Excerpted data Block Start

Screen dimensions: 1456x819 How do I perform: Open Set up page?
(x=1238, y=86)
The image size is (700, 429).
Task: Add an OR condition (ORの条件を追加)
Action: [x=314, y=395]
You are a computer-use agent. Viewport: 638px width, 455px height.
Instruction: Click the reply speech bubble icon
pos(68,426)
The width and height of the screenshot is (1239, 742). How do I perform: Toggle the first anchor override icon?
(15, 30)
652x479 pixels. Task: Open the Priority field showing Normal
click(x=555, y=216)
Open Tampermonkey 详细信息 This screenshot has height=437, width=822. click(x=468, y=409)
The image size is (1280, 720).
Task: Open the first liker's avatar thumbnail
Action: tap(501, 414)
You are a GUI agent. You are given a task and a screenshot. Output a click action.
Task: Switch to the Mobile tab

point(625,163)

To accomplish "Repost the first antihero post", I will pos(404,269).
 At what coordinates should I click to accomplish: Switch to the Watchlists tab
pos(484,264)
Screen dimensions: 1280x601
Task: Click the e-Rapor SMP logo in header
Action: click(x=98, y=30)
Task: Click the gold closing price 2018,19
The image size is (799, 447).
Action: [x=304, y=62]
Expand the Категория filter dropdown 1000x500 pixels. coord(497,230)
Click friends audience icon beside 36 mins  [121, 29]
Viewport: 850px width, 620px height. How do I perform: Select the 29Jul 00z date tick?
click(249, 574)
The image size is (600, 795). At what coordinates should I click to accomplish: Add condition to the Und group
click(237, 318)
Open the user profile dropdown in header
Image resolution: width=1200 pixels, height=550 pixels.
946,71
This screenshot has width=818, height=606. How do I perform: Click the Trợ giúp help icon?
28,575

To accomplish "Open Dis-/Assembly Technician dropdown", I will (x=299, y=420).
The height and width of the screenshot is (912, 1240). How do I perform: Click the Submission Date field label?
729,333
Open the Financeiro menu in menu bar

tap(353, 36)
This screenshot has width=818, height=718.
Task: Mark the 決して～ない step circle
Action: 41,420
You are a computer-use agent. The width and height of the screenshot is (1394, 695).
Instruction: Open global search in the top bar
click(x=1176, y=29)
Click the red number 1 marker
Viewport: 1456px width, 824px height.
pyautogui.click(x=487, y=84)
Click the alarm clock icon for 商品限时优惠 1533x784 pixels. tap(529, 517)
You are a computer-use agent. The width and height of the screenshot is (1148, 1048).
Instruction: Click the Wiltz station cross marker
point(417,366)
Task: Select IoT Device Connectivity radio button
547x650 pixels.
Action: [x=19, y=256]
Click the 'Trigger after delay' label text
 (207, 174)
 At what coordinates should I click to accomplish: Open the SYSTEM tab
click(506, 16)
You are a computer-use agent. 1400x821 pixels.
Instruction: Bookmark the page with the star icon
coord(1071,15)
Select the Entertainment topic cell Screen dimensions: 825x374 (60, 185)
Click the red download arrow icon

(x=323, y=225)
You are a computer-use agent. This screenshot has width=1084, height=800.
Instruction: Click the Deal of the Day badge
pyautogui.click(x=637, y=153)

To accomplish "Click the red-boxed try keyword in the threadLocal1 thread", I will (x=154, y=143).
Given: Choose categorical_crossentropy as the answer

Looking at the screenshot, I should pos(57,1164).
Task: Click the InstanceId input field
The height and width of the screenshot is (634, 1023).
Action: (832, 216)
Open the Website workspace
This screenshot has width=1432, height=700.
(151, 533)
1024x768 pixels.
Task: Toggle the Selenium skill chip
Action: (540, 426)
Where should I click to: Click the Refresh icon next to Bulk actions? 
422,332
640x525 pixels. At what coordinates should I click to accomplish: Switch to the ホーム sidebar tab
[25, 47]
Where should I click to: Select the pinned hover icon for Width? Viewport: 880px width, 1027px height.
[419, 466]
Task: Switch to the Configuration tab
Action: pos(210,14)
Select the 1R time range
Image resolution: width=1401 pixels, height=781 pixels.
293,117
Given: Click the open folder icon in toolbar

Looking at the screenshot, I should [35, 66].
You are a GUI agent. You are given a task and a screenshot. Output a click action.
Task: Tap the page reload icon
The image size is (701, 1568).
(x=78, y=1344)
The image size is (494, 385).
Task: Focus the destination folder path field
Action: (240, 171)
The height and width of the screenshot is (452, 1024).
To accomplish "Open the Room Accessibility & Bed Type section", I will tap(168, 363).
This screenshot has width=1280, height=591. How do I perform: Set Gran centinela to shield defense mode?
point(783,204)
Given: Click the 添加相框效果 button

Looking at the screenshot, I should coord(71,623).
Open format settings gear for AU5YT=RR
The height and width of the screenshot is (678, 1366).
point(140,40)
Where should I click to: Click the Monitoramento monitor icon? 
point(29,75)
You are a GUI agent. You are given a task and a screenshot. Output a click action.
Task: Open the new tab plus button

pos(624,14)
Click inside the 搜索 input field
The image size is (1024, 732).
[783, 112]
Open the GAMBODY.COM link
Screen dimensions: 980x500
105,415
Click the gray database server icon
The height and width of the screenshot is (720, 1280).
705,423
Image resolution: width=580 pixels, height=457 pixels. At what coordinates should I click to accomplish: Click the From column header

Excerpted data Block End

### Task instructions
Take each line of the material above that holds the string "computer" and copy it.

### Result for this task
You are a computer-use agent. Viewport: 638px width, 455px height.
You are a computer-use agent. The width and height of the screenshot is (1394, 695).
You are a computer-use agent. The width and height of the screenshot is (1148, 1048).
You are a computer-use agent. 1400x821 pixels.
You are a computer-use agent. This screenshot has width=1084, height=800.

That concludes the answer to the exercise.